» **Exercise instructions**
Report every line of the data below that contains the string "Task".

» **Dataset rows**
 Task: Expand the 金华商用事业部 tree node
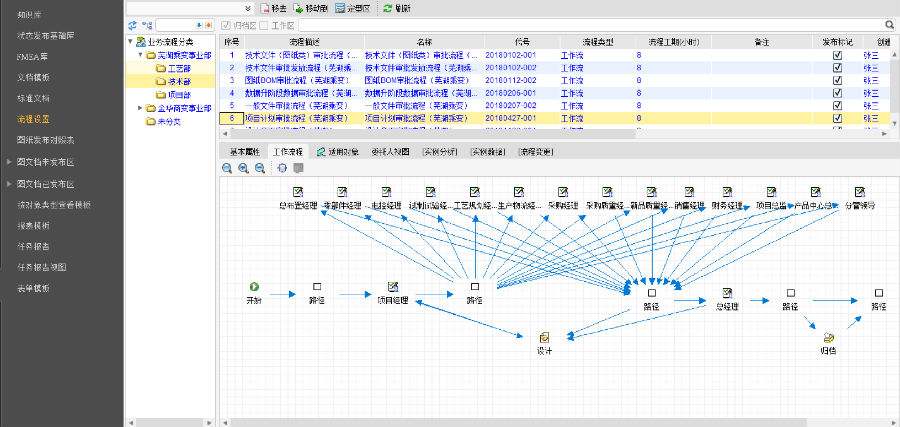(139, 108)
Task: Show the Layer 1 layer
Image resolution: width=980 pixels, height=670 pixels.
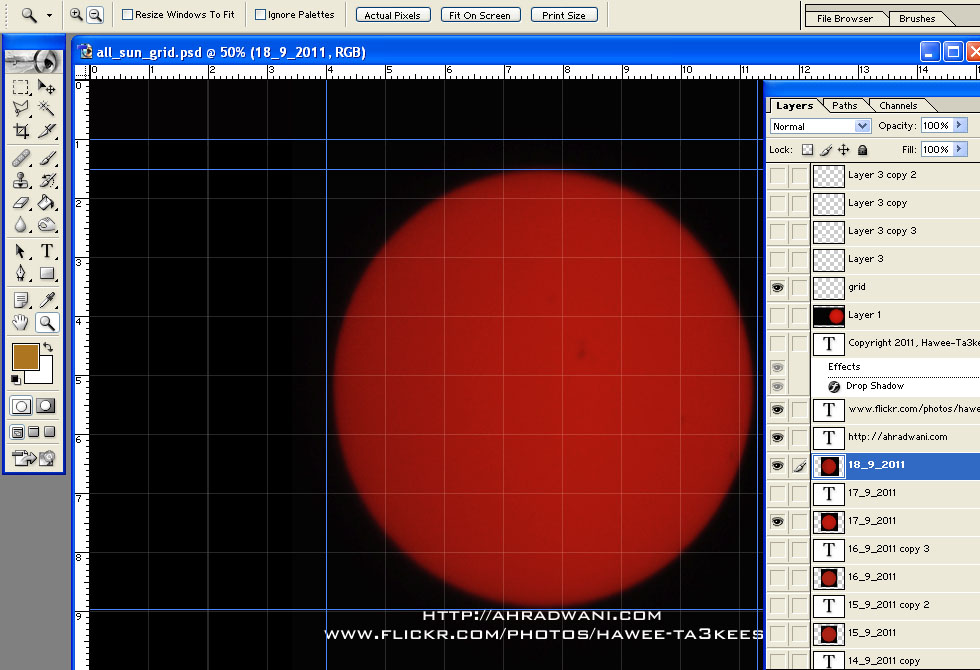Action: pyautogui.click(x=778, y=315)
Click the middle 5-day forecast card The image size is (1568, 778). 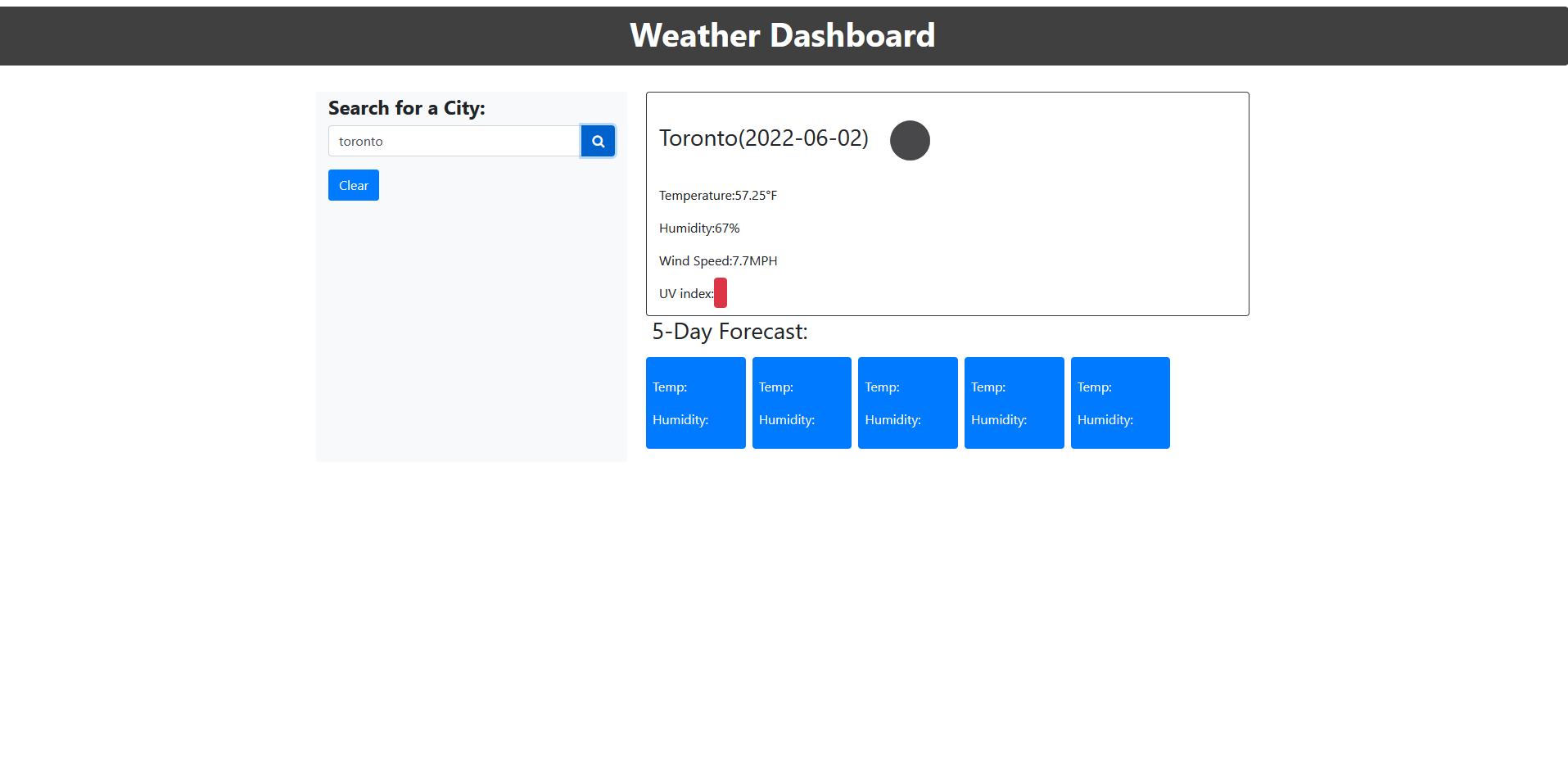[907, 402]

» **Solution to the exercise**
 Task: Expand the 金华商用事业部 tree node
Task: Show the Layer 1 layer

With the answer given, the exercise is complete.